8-6=     [2]  3  0  1

   if( a < b ) { *j=a; return 0; }

   int b1=b, i=1, bp, ip;

   bp = b1; ip = i;
   b1 *= 2; i *= 2;

   if( b1 > a ) 
      return ip+divMod(a-bp,b,j);

   goto next;

Since the multiplication operations (mult, idiv, and mod) require quite elaborate calculations, they are implemented as library functions. That is, each multiplication a*b is replaced with a call _mul(a,b), and later the library manager adds (if necessary) the implementation of the function. Hence any program using multiplication operations is increased in size by a constant value - the size of multiplication functions.

Step 6: Jumps

6.1 Bools

C style of Boolean expressions leads to long and elaborate code in Subleq. This is the result that every Boolean expression evaluates on basis equal or not equal to zero. Since this is unnatural to Subleq operation, a several steps required selecting true or false result. Another approach is to treat less or equal to zero as false and positive value as true. Then if-expression if(expr){...} will be just one instruction
Z t @  --+
{...}    |
<next> <-+
where t is the result of expression. However to remain fully compatible with C (for example, if(x+1){...} - implicit conversion to Boolean) we have to detect all cases where integer expression is used as Boolean. Fortunately there are only a few cases where we need this:
  • if(expr)
  • while(expr)
  • for(...,expr,...)
  • ! expr
  • expr1 && expr2
  • expr1 || expr2
The job can be done inside the parser, so the compiler would not have to care about Boolean or integer expression, just much simpler code.

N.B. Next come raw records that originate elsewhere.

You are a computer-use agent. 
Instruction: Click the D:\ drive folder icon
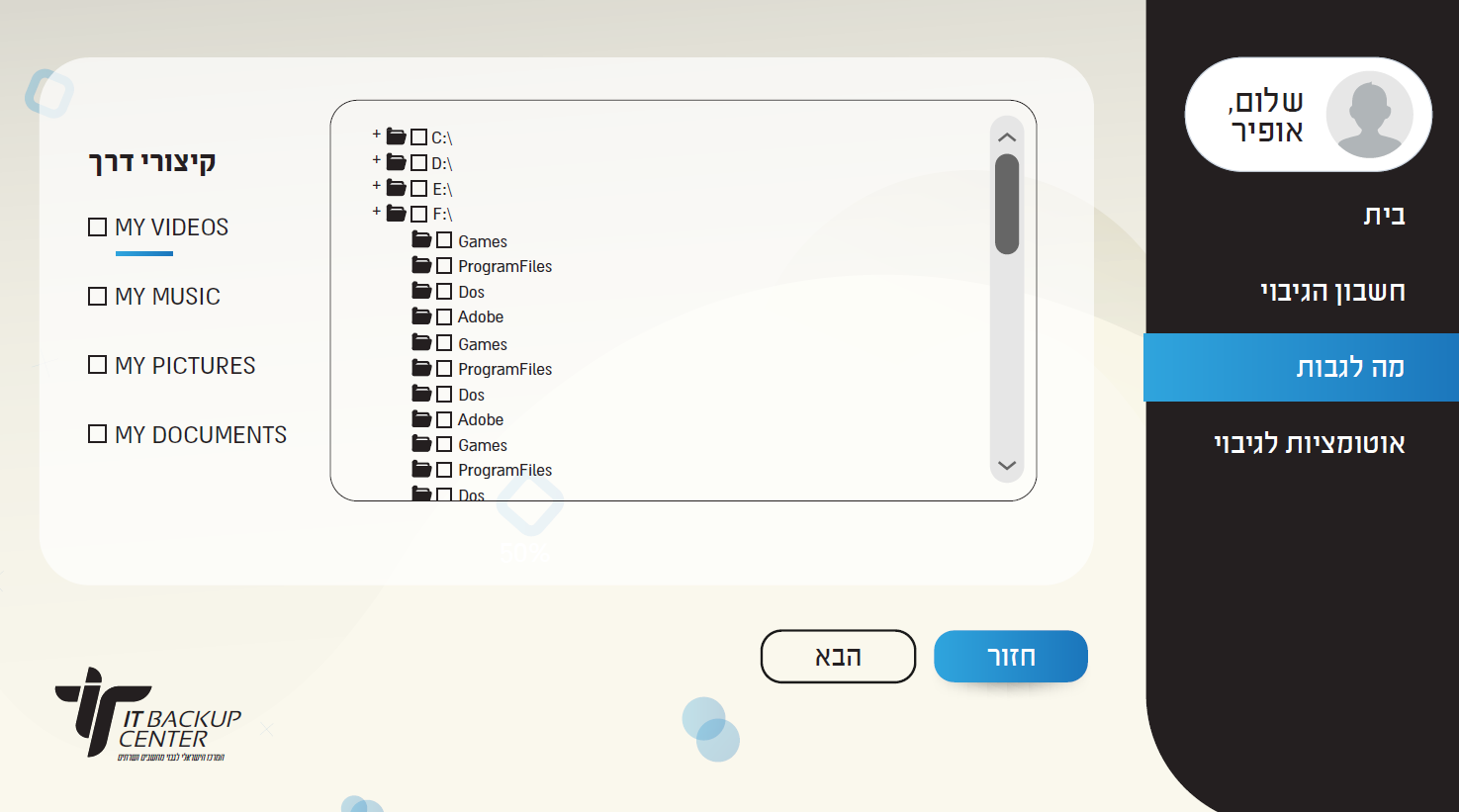pyautogui.click(x=396, y=162)
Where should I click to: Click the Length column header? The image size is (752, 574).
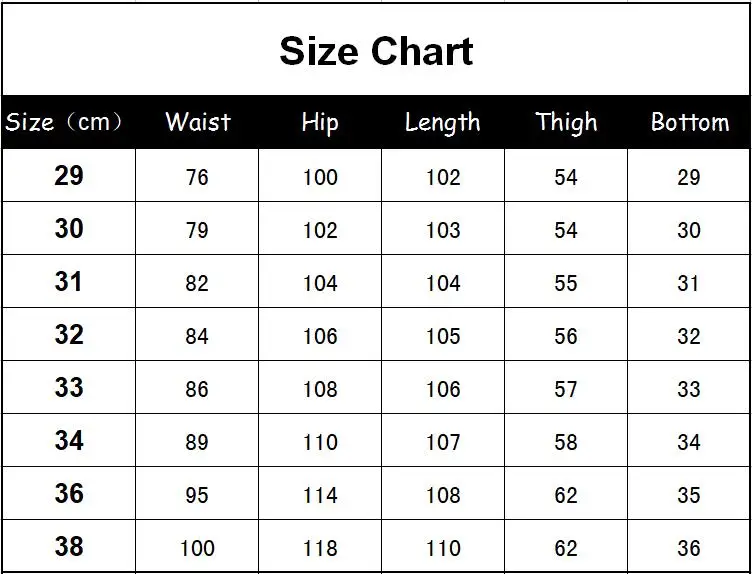click(442, 123)
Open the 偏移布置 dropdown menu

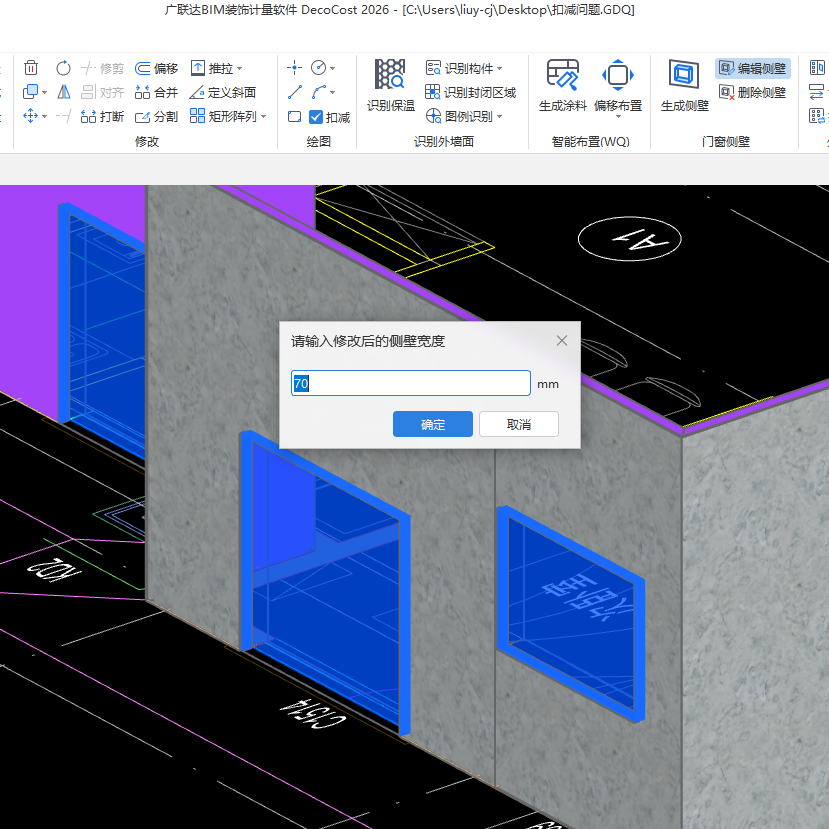coord(618,117)
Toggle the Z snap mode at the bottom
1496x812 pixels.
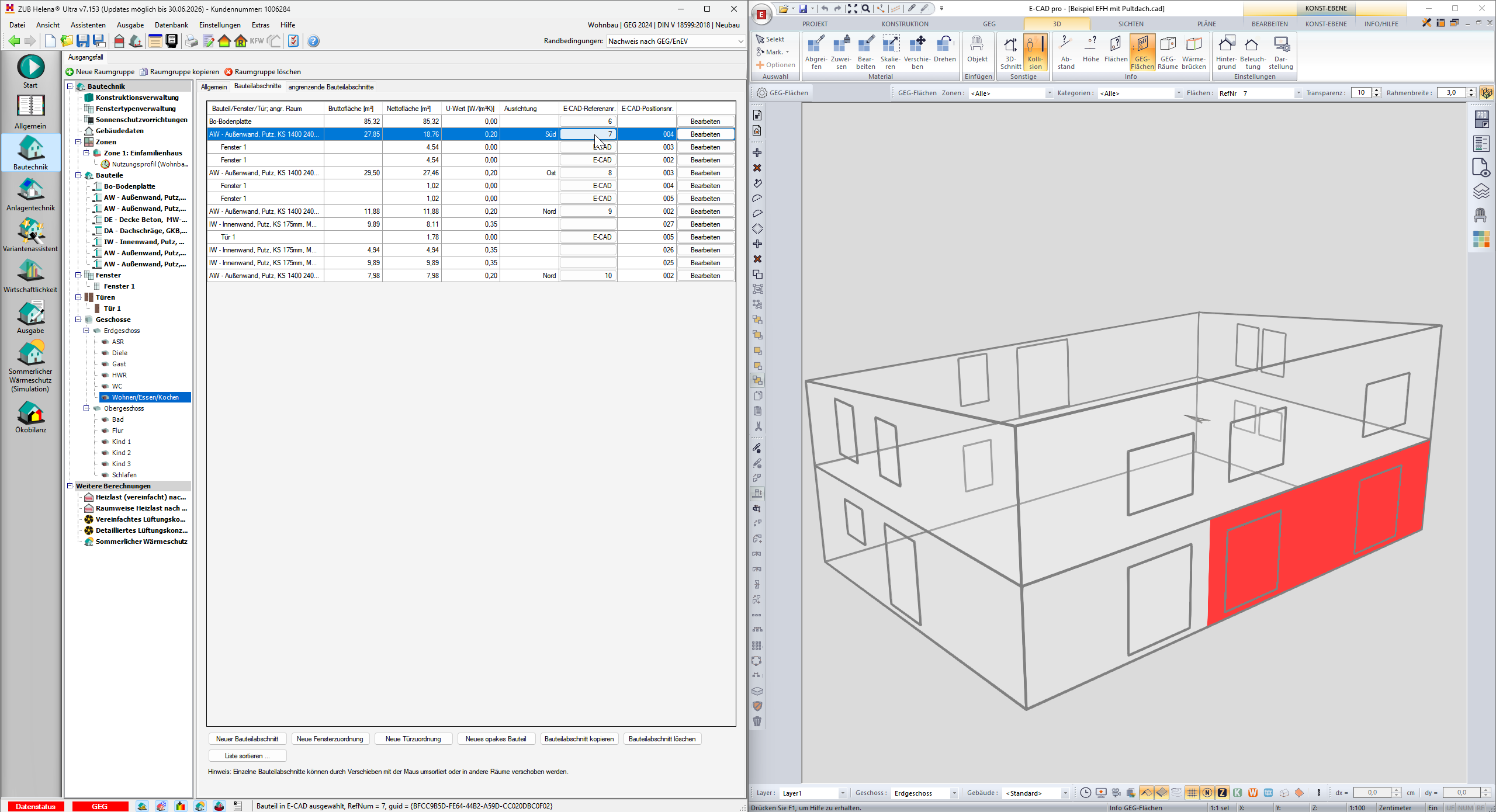tap(1222, 793)
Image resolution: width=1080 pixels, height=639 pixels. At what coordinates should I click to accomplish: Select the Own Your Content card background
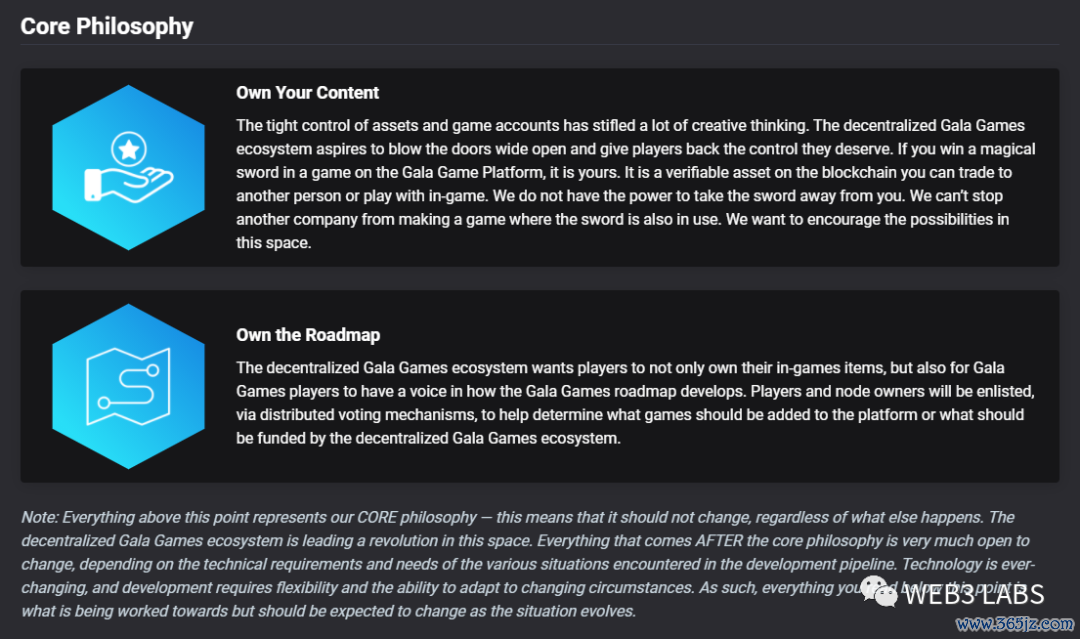tap(539, 167)
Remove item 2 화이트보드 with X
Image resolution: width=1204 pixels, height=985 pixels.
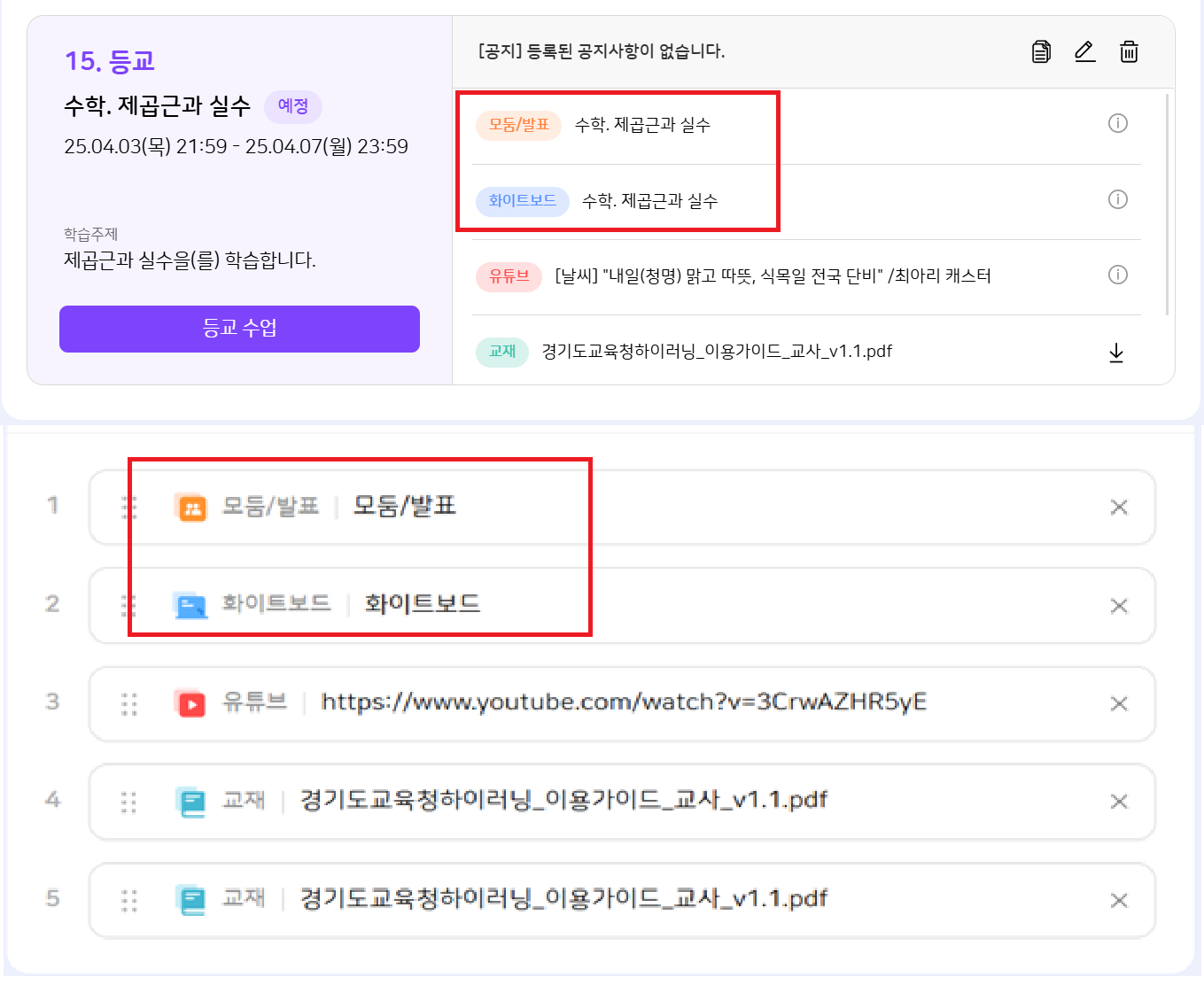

However another problem appears with C compatibility, namely storing or passing Boolean as integer. For example, in the following cases:
  • passing an argument f(a>0)
  • returning from a function return(a>0);
  • assignment x=(a>0);
  • other arithmetic expression x=1+5*(a>0);
In these cases to make the behavior compatible with C the Boolean must be converted to C-style Boolean, that is negative result zeroed:
x Z @ -+
x x    |
Z   <--+

6.2 The Cascader

The following construction gives a nice framework of handling conditional jumps.
|             |
| +-- Z x @   |  x>0
| |   Z Z @ --|------->
| +-> x Z @ --|------->
|     Z       |  x==0
|     |       |
      | x<0
Note, that x does not change even it is the second operand; and Z is zero on any exit!